When Is A High Speed Train Not A High Speed Train?

This was originally posted on South Heath Against HS2.

Answer: When it’s a ‘cock-up’!

MP and HS2 minister Robert Goodwill has admitted, according to The Telegraph’s Andrew Gilligan, that if and when the High Speed Railway is built, it might just have to terminate in Harlesden.

It’s a bird, it’s a train, it’s a dodo!

That’s stuffed any idea that HS2 had anything to do with speed hasn’t it Bob? No doubt it has also made a few people wonder if it will be a railway either.

Straight from Parliament’s Select Committee hearings, I rather felt that something of a banana skin was in the offing. I know these hearings are all rather tedious, but if you have followed them on Parliament Live you will have seen that some HS2’s bank of experts were having a job staying awake.

Did they already know that the government had finally realised that HS2 was a bonkers idea and were on the brink of ‘calling the whole thing off’? Me neither.

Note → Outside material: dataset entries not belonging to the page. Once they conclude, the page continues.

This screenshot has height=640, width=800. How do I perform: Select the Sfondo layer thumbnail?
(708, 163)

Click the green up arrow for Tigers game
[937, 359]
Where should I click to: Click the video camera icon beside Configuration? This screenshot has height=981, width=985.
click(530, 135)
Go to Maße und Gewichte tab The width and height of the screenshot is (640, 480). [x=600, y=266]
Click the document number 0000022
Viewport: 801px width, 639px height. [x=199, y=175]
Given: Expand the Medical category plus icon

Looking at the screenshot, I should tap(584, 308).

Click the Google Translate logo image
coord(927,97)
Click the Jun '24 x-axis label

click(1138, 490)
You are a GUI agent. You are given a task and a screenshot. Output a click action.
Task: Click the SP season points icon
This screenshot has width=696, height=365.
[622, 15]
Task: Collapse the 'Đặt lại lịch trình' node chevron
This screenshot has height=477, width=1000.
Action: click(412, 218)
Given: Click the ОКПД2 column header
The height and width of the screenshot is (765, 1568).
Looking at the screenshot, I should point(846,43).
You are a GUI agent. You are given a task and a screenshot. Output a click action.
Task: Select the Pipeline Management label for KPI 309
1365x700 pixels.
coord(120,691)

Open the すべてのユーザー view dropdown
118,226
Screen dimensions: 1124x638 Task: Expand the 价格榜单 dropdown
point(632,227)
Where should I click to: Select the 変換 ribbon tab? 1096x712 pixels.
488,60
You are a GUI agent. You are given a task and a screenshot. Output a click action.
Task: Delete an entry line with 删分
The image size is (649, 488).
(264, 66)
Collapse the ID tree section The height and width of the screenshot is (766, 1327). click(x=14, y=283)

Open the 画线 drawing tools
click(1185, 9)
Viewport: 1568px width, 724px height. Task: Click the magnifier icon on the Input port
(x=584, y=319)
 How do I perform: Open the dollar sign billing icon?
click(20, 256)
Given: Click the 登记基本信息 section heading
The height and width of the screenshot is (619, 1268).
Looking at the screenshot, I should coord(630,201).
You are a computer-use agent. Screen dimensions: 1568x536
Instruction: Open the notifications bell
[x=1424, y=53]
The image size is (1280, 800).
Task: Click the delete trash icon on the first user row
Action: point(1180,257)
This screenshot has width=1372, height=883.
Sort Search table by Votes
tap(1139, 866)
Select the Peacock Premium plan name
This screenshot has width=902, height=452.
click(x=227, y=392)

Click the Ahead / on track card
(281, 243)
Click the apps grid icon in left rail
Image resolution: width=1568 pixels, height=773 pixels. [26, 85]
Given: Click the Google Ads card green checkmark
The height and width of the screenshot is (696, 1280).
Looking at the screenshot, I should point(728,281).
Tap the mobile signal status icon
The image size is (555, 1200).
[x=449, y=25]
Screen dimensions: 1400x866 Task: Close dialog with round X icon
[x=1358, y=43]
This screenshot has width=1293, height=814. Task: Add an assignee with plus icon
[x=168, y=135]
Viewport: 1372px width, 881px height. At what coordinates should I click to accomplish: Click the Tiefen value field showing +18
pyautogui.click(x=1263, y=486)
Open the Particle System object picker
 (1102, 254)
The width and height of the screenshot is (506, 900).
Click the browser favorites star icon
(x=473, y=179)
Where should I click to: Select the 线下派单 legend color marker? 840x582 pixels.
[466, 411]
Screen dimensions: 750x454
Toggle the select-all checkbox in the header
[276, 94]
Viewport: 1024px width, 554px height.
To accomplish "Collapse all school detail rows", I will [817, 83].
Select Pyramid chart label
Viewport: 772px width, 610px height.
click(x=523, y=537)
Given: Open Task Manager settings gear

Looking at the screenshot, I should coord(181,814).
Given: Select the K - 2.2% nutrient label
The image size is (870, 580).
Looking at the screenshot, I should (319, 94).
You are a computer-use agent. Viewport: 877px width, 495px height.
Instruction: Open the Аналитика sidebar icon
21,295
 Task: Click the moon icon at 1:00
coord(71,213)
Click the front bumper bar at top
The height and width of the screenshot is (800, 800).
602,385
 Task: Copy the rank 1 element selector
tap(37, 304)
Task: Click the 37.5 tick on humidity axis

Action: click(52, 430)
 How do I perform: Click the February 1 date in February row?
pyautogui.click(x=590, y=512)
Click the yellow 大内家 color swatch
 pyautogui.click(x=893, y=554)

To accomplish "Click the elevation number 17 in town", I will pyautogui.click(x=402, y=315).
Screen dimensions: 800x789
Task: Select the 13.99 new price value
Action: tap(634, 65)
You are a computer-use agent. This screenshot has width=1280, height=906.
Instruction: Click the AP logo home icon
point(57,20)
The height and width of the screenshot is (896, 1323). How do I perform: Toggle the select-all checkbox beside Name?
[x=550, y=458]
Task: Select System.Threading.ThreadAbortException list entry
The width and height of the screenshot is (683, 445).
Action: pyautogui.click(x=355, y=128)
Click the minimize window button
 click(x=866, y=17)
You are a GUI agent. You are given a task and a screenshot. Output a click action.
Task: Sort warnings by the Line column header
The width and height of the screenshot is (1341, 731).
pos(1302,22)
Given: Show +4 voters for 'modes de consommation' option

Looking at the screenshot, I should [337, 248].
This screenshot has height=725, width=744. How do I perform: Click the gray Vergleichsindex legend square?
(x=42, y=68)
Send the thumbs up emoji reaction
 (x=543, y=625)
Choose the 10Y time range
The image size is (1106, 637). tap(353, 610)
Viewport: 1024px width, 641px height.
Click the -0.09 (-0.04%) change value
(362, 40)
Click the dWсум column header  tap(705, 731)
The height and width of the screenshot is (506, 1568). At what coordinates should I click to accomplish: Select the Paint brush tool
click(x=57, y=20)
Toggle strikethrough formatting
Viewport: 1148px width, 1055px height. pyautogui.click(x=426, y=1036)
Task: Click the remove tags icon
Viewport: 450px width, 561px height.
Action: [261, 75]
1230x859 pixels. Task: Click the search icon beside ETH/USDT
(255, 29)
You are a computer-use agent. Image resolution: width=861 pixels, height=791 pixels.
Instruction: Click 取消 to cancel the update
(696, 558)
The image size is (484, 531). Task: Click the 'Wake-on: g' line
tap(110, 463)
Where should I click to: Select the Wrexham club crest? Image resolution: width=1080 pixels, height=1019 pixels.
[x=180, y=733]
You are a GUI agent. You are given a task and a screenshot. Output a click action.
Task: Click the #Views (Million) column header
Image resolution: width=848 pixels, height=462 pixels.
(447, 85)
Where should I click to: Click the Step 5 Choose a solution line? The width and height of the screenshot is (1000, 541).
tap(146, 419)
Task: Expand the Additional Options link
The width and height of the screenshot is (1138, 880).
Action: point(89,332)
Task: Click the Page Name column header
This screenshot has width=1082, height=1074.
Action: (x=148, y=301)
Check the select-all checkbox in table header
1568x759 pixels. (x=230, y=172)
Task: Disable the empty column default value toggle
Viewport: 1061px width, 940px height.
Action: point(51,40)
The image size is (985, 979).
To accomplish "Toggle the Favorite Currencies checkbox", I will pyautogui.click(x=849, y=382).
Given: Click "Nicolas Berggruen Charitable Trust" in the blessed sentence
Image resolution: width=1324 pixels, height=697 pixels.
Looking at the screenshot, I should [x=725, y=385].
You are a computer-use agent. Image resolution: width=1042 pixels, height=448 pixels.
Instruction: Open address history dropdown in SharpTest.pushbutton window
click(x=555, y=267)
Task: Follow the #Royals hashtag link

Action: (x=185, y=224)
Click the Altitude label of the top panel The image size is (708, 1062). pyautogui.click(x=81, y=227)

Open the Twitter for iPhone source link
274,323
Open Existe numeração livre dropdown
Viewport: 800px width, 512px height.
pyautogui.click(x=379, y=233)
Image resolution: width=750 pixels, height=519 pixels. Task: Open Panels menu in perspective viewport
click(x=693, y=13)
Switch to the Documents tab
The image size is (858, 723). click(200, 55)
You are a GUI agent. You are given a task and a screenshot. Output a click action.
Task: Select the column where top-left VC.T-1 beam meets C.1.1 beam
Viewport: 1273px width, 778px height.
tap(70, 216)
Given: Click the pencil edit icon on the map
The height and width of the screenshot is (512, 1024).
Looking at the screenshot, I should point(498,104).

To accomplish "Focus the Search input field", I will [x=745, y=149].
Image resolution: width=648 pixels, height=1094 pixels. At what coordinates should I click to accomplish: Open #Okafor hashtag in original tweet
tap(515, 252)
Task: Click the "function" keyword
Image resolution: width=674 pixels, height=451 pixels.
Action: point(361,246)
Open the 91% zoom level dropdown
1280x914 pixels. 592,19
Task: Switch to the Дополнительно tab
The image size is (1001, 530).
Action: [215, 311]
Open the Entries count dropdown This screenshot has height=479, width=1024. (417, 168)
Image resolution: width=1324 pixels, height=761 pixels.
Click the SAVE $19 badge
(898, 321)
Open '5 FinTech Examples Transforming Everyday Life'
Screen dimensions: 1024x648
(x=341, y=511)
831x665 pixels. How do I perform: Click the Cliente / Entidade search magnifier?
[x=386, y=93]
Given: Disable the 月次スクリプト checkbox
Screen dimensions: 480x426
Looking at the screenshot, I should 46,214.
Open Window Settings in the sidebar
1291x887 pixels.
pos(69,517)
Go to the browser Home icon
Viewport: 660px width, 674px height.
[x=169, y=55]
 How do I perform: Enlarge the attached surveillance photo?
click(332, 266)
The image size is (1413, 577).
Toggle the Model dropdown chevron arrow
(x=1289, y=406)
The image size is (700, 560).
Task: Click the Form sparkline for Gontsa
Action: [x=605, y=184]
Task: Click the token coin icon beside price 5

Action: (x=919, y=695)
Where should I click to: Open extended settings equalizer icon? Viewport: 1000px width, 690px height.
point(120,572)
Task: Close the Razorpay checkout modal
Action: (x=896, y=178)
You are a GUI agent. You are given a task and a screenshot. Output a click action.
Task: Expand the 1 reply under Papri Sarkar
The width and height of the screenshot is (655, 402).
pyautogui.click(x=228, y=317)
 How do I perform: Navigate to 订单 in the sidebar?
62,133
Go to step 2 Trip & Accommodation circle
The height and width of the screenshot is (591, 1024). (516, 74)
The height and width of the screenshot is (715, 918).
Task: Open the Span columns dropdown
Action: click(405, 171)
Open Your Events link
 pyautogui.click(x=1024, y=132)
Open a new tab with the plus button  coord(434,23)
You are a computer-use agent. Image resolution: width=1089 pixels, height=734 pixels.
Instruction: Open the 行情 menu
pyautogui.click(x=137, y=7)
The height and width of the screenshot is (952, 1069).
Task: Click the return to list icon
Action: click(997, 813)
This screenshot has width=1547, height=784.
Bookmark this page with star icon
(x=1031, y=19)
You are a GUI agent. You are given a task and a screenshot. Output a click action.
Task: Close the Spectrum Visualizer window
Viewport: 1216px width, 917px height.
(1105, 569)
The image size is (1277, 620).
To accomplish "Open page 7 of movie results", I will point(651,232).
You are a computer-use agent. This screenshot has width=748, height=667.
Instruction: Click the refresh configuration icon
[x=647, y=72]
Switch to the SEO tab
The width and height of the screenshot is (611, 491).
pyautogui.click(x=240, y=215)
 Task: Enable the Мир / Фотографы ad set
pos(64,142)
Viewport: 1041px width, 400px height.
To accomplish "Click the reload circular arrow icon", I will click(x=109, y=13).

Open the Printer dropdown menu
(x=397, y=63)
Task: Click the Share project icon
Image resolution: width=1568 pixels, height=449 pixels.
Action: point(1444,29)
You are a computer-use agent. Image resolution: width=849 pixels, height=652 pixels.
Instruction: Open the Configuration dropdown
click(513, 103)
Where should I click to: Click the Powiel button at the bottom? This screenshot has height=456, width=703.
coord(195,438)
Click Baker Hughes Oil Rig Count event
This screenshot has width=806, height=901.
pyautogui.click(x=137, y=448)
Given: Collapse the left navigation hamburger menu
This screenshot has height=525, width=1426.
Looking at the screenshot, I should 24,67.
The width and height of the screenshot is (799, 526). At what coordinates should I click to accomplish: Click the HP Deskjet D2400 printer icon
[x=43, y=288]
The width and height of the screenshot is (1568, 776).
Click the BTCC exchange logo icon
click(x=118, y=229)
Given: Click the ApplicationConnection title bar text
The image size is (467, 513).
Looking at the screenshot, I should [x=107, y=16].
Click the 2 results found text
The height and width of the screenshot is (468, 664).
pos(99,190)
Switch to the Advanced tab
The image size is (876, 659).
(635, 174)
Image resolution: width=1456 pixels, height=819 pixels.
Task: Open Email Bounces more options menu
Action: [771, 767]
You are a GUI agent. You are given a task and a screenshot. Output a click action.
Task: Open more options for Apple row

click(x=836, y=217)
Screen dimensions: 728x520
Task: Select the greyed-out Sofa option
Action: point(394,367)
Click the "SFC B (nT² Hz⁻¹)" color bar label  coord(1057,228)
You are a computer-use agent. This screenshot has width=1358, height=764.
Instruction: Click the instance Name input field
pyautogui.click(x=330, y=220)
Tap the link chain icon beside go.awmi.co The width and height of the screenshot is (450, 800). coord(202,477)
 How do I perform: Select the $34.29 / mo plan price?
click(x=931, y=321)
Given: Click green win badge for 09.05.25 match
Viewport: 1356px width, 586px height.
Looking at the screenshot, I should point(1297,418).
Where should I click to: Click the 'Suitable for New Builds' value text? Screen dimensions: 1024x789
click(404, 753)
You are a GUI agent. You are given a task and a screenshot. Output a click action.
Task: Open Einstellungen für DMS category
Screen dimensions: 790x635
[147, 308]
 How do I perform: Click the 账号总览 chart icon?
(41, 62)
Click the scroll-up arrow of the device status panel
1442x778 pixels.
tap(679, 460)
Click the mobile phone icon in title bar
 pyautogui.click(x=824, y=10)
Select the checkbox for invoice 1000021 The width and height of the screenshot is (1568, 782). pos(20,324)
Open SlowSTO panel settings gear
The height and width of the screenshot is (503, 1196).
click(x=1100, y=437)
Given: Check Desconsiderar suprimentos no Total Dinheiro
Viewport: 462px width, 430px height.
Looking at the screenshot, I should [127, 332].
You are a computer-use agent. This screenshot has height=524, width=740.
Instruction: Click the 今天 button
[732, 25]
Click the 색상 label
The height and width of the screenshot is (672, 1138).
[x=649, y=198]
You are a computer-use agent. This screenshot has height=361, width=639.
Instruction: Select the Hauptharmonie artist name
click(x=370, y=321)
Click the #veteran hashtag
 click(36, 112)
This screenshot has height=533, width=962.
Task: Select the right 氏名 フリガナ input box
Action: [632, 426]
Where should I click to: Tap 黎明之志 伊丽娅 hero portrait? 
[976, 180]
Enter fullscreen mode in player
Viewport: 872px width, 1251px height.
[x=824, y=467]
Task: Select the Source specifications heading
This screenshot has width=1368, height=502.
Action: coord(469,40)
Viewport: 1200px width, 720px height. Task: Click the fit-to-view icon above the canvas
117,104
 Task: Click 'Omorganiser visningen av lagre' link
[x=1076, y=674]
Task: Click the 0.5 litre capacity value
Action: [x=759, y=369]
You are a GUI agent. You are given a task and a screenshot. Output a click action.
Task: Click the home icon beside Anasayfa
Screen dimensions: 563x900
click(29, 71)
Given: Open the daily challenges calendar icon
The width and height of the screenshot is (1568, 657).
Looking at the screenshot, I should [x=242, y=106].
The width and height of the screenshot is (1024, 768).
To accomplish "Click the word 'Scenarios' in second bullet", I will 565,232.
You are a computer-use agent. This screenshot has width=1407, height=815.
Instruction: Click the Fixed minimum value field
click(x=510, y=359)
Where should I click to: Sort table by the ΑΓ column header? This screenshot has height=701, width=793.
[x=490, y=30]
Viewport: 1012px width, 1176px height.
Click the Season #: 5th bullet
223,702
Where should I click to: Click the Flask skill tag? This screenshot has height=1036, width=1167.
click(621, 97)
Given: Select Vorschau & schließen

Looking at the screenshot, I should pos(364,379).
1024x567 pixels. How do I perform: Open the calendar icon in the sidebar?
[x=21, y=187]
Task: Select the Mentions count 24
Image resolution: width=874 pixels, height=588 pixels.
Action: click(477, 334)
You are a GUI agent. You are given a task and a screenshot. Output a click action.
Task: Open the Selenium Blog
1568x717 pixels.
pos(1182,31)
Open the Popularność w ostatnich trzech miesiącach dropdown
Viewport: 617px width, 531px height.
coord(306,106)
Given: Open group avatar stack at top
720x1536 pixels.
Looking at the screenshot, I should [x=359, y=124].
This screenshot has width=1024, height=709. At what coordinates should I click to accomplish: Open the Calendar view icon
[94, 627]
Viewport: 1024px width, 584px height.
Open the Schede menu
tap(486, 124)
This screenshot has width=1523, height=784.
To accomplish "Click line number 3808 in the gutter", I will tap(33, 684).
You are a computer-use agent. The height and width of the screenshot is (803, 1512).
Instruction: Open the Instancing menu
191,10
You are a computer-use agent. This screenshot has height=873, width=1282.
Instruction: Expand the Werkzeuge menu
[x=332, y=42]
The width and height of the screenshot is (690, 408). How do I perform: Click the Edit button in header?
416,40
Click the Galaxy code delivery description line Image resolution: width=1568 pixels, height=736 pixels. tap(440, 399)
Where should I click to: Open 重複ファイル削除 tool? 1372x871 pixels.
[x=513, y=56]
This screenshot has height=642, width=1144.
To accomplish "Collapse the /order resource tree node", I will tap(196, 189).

Supposing they do build it, where passengers get on and off, surely should be a consideration… No?

Yet HS2 won’t stop in city centres in Sheffield, Nottingham or Derby and now it looks like it is going to terminate near Harlesden. Where… is that still in London?

You dunno where it is? Never mind, you can catch a bus the other six miles to anywhere else, or take a Boris bike! Just pick up a map at the ticket office.

Described as the “West Bronx of London”, it sounds like you might be better off taking a taxi than hanging around Harlesden for long. I found this interesting little piece about the area on the CaribVoice website (Harlesden: London’s Yardies’ Backyard) it’s from 2002, but I am assured that little has changed. Frankly I can’t say I know the place, but I am in no hurry to do so either if this is an accurate portrayal.

But seriously Bob, if you want to give the North a ‘powerhouse’, just tell Dave and George to give them Northerners the money. It will save a fortune in the long run and might even win some of your traditional voters back from UKIP.

Be honest… nobody could do a worse job at blowing a fortune than your government has so far over HS2, could they Bob?